Word and item position data
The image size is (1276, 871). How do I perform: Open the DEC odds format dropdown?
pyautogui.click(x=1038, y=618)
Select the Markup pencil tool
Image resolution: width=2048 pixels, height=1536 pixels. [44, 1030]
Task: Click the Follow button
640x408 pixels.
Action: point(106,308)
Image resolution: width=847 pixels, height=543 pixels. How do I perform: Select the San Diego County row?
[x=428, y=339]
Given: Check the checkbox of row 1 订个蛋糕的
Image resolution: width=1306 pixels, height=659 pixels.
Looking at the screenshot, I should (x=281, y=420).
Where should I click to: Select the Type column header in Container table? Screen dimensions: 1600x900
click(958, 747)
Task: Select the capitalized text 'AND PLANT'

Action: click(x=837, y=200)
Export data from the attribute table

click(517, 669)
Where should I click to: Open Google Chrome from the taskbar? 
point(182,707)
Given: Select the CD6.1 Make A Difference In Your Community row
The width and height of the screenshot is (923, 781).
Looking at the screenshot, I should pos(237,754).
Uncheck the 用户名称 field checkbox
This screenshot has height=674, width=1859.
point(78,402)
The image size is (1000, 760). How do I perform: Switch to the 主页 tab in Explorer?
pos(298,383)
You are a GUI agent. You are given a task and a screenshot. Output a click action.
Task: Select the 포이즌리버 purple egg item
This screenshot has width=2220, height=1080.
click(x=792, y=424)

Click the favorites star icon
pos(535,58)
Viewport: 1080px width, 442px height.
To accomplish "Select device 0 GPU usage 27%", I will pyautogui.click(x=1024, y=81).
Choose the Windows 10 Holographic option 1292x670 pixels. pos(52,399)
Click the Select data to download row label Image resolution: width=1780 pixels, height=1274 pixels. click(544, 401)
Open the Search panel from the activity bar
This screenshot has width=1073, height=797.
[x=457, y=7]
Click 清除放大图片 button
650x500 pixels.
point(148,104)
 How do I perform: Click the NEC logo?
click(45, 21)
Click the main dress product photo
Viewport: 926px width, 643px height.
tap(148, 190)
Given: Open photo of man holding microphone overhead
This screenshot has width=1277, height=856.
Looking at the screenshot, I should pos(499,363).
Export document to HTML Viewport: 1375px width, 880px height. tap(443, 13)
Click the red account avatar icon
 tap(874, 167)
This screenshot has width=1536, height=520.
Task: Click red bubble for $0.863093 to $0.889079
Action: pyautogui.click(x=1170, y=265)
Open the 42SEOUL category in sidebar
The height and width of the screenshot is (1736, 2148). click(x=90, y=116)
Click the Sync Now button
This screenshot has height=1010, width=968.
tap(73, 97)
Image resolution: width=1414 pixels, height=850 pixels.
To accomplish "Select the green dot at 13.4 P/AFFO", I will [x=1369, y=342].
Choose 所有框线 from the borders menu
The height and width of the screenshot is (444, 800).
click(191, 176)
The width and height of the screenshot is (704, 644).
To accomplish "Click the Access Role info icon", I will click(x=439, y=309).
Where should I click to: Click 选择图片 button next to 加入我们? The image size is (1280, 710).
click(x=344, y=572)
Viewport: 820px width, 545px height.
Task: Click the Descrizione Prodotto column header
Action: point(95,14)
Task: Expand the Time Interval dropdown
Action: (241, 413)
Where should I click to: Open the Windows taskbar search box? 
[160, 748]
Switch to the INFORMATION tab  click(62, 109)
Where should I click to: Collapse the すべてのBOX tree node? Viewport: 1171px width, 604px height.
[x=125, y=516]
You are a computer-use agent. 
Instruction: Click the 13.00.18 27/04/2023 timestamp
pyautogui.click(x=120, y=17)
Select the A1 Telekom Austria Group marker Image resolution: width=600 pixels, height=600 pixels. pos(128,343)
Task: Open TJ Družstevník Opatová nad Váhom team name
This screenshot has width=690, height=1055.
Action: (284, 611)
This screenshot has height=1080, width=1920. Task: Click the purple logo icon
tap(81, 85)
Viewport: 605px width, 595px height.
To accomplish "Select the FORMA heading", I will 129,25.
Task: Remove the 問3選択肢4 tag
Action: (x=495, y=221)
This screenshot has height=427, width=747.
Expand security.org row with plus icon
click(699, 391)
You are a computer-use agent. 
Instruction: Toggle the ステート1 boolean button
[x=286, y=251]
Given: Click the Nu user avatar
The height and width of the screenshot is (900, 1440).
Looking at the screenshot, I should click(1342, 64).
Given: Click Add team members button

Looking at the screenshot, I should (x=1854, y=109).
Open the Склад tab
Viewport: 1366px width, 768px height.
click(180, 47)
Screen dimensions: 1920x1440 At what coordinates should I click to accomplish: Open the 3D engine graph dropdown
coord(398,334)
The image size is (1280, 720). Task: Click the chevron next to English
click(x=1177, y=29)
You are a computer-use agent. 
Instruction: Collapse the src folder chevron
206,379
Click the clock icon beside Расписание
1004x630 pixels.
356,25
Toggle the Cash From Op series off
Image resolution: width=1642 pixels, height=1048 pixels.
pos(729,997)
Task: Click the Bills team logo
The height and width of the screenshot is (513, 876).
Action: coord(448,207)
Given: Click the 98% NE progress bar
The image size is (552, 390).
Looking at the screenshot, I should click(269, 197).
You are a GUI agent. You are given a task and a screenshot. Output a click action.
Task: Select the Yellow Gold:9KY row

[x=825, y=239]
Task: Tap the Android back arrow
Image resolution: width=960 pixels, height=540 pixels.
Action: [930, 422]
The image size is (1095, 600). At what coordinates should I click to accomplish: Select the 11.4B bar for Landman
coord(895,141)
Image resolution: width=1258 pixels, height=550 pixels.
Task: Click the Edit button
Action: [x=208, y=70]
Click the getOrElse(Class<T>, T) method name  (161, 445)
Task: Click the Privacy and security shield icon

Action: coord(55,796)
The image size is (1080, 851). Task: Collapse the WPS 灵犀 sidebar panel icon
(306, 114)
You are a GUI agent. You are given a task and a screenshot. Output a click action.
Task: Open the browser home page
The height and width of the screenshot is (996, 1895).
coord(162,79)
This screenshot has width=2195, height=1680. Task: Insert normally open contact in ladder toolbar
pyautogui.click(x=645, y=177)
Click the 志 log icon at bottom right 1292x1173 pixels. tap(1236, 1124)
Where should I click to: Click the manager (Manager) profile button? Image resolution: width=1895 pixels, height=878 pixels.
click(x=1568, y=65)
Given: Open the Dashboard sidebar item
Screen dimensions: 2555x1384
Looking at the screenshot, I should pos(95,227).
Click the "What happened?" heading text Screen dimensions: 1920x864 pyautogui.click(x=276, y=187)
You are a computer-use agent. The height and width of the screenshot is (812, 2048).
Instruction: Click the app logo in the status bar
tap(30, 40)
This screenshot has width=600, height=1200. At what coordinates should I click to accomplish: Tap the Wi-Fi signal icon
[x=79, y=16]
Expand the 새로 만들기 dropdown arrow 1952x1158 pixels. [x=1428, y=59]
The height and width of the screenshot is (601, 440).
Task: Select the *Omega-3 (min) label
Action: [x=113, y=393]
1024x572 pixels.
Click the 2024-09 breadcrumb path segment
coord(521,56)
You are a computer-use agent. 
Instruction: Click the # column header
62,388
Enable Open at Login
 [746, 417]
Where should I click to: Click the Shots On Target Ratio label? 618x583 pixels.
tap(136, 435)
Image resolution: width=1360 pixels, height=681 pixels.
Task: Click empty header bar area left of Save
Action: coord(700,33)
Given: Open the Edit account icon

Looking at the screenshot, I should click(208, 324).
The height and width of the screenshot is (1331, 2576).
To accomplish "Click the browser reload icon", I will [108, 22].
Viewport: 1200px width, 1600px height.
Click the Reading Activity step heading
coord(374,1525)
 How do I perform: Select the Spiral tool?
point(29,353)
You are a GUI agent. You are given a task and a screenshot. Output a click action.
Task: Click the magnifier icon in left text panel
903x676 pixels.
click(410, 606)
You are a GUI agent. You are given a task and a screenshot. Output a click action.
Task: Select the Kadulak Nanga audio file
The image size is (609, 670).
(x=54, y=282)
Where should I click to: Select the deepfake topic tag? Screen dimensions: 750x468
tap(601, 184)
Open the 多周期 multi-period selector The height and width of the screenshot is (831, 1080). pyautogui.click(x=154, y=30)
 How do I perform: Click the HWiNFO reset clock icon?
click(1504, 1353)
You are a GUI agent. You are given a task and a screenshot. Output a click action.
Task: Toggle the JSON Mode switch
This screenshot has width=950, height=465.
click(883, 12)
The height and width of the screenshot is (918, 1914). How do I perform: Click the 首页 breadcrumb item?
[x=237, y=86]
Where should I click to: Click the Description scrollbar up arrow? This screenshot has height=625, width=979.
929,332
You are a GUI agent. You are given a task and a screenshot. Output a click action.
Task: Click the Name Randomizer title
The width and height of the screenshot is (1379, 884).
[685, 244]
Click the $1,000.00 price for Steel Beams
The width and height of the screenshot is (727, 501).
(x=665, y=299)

## Goal
Copy the rows word for word, from the first row through the row containing "[x=428, y=339]", including that row.

## Result of the task
The image size is (1276, 871). How do I perform: Open the DEC odds format dropdown?
pyautogui.click(x=1038, y=618)
Select the Markup pencil tool
Image resolution: width=2048 pixels, height=1536 pixels. [44, 1030]
Task: Click the Follow button
640x408 pixels.
Action: point(106,308)
Image resolution: width=847 pixels, height=543 pixels. How do I perform: Select the San Diego County row?
[x=428, y=339]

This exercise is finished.